Análisis: Debate vicepresidencial, más animado

10/12/2012 |08:47 a.m.
Biden (izquierda) abandonó la cautela mostrada por el presidente Barack Obama y se mostró combativo para restaurar cualquier posible daño.(AP/Eric Gay)  
El vicepresidente Joe Biden y su rival republicano Paul Ryan dieron a los votantes el tipo de debate sustancial que contrastó con el debate presidencial.

Washington.- Con la atención lista uno del otro y severos uno contra el otro, el vicepresidente Joe Biden y su rival republicano Paul Ryan dieron a los votantes el tipo de debate sustancial que contrastó con el debate presidencial.

Biden abandonó la cautela mostrada por el presidente Barack Obama y se mostró combativo para restaurar cualquier posible daño.

"Nada de lo que dijo es acertado", replicó Biden cuando Ryan acusó a Obama de proyectar debilidad estadounidense.

Así estuvo Biden toda la noche en diversos temas, desde impuestos hasta Irán y en este último punto insinuó que los republicanos deseaban una guerra.

En un momento el vicepresidente miró directamente a la cámara para implorarle a personas de edad avanzada como él que no confíen en el plan Ryan sobre el seguro de salud para ancianos: "Amigos, hagan caso a sus instintos".

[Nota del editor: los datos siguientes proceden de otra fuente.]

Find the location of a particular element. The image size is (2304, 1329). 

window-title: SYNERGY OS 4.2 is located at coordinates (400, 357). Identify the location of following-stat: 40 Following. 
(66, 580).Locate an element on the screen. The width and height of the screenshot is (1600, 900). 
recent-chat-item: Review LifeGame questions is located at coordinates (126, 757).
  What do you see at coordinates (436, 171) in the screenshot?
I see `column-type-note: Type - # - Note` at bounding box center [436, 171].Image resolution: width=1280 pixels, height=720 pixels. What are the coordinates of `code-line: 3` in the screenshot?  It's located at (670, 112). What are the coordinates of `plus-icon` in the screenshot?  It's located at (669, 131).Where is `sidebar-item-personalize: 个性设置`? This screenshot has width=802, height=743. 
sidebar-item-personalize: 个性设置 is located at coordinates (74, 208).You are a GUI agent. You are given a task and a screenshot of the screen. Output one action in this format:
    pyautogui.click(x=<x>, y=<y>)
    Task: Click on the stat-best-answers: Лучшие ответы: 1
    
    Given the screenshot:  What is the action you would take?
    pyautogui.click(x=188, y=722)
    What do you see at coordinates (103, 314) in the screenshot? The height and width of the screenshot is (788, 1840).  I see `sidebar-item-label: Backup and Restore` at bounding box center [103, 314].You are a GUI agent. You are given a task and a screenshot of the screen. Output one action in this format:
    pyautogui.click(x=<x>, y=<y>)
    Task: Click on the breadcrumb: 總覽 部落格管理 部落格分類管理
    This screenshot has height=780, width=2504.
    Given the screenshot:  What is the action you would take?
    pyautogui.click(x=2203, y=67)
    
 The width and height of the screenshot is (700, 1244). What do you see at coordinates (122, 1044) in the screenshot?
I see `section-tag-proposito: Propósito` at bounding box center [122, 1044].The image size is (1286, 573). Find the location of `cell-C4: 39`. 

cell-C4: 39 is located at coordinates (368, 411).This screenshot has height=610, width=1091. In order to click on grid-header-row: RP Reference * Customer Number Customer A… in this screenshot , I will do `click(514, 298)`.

Al lanzarse con todo, Biden intentó anotar en dos aspectos críticos: Expresar el mensaje de Obama en términos más emotivos y fustigar a Ryan en múltiples frentes para que el candidato presidencial republicano Mitt Romney pierda el reciente impulso que ha ganado en la campaña electoral.

Pero Biden quedó vulnerable a interpretaciones, luciendo fuerte en ocasiones y en otras arrogante y altanero. El vicepresidente fue visto a menudo haciendo caras, sonriendo y hasta riéndose, como si las respuestas de Ryan no fueran dignas de crédito.

Ryan, de apariencia jovial, se mantuvo firme; se le notó más cómodo en los temas nacionales y un poco menos suelto en política exterior. Ryan mantuvo la calma cuando Biden se mostraba incrédulo, pero aún así aguijoneó.

"Sé que usted está bajo mucha prisión para recuperar el terreno perdido (en el debate presidencial)", dijo Ryan a su oponente. "Pero pienso que sería mejor para el público si dejamos de interrumpirnos mutuamente", agregó.

La historia muestra que los debates de los compañeros de fórmula influyen muy poco en los electores, pero éste se destacó porque sienta el tono por al menos cinco días, cuando Obama y Romney vuelvan a medirse.